DESCRIPTION OF SYMBOLS 1 ... Hydraulic machine, 2 ... Casing, 3 ... Runner, 4 ... Turbine spindle, 5 ... Suction pipe, 10 ... Stay vane, 11 ... Outlet end point, 12 ... Reference | standard circle, 13 ... Pressure side blade surface, 14 ... Negative pressure side blade surface, DESCRIPTION OF SYMBOLS 20 ... Guide vane, 21 ... Pressure side blade surface, 22 ... Negative pressure side blade surface, 23 ... Turning shaft, 24 ... Inscribed circle, 24m ... Maximum inscribed circle, 25 ... Camber line, 26 ... Middle point, 27 ... End point , 29 ... pitch circle, 31 ... flow path, 32 ... intersection, 33 ... center line, 34 ... straight line, 35 ... intersection, 36 ... intersection, 37 ... most upstream end, 38 ... most downstream end, 502 ... casing, 503 ... Runner ... 504 ... turbine spindle, 505 ... suction pipe, 506 ... reference circle, 510 ... stay vane, 511 ... outlet end point, 520 ... guide vane, 521 ... pressure side blade surface, 522 ... negative pressure side blade surface, 523 ... rotating shaft, 524 ... Inscribed circle, 5 4m ... maximum inscribed circle, 525 ... camber line, 531 ... the channel, 532 ... intersection, 533 ... center line, 541 ... intersection

Claims (5)

A plurality of stay vanes arranged side by side in the circumferential direction, each having an outlet end point;
A guide vane disposed inside each stay vane, having a pressure side blade surface and a suction side blade surface, and rotating about a rotation axis;
The exit end point of each stay vane comes in contact with a common reference circle,
Each guide vane has a camber line formed by connecting the centers of inscribed circles in contact with both the pressure side blade surface and the suction side blade surface,
When each guide vane takes the maximum opening, the guide vane is inscribed at the intersection of the straight line drawn to the shortest distance between the outlet end point of the stay vane and the suction side blade surface of the corresponding guide vane and the camber line.
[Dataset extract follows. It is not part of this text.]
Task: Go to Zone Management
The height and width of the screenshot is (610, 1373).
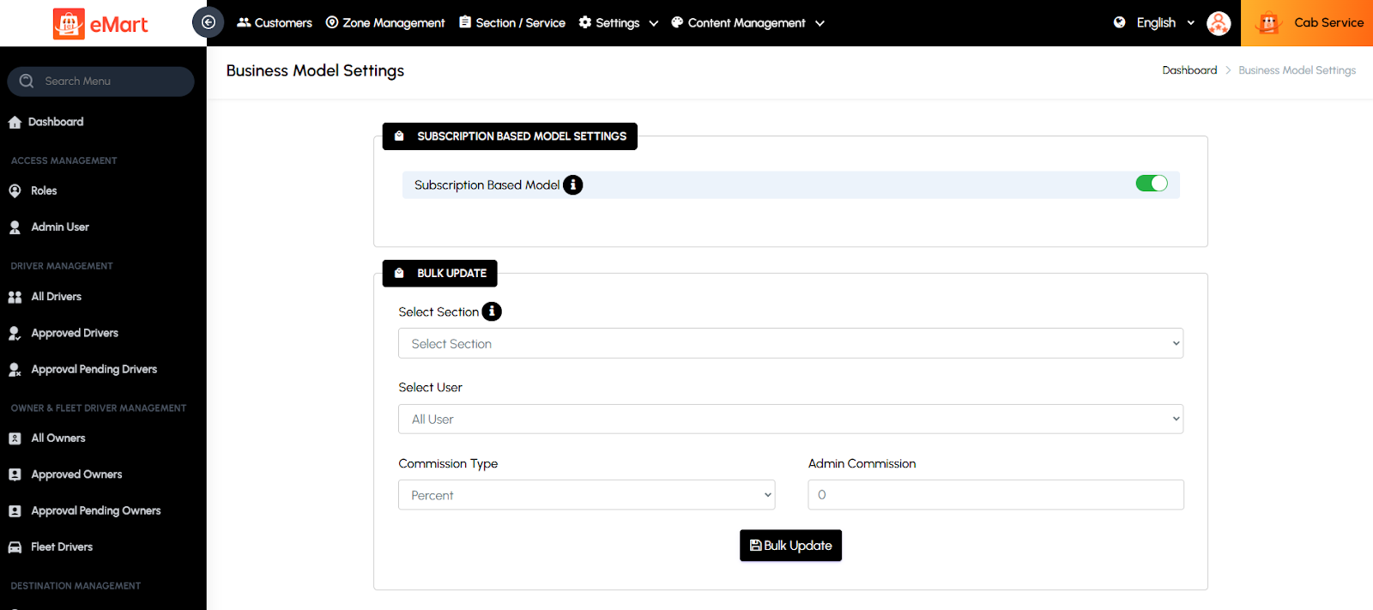Action: point(385,23)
A hydraulic machine, wherein a center point of a maximum inscribed circle having a maximum diameter among the circles is located on an outlet side of the guide vane. A flow path is defined between the guide vane and the stay vane;
When the flow path is viewed in a cross section perpendicular to the axial direction of the rotation shaft, an arbitrary straight line orthogonal to the center line of the flow path is defined between two intersections defined by crossing the guide vane and the stay vane, respectively. The hydraulic machine according to claim 1, wherein the distance continuously increases from the most upstream end to the most downstream end of the center line of the flow path. A flow path is defined between the guide vane and the stay vane;
When the flow path is viewed in a cross section perpendicular to the axial direction of the rotation shaft, an arbitrary straight line orthogonal to the center line of the flow path is defined between two intersections defined by crossing the guide vane and the stay vane, respectively. The hydraulic machine according to claim 1, wherein the distance is continuously decreased from the most upstream end to the most downstream end of the center line of the flow path. When the distance from the midpoint of the camber line of each guide vane to the center point of the maximum inscribed circle is l, and the distance from the midpoint of the camber line to the end point on the exit side of the camber line is L, The hydraulic machine according to any one of claims 1 to 3, wherein a relationship of 0≤l≤0.6L is satisfied. A plurality of stay vanes arranged side by side in the circumferential direction;
A guide vane disposed inside each stay vane, having a pressure side blade surface and a suction side blade surface, and rotating about a rotation axis;
Each guide vane has a camber line formed by connecting the centers of inscribed circles in contact with both the pressure side blade surface and the suction side blade surface,
When the distance from the midpoint of the camber line of each guide vane to the center point of the maximum inscribed circle is l, and the distance from the midpoint of the camber line to the end point on the exit side of the camber line is L, A hydraulic machine characterized by satisfying a relationship of 0 ≦ l ≦ 0.6L.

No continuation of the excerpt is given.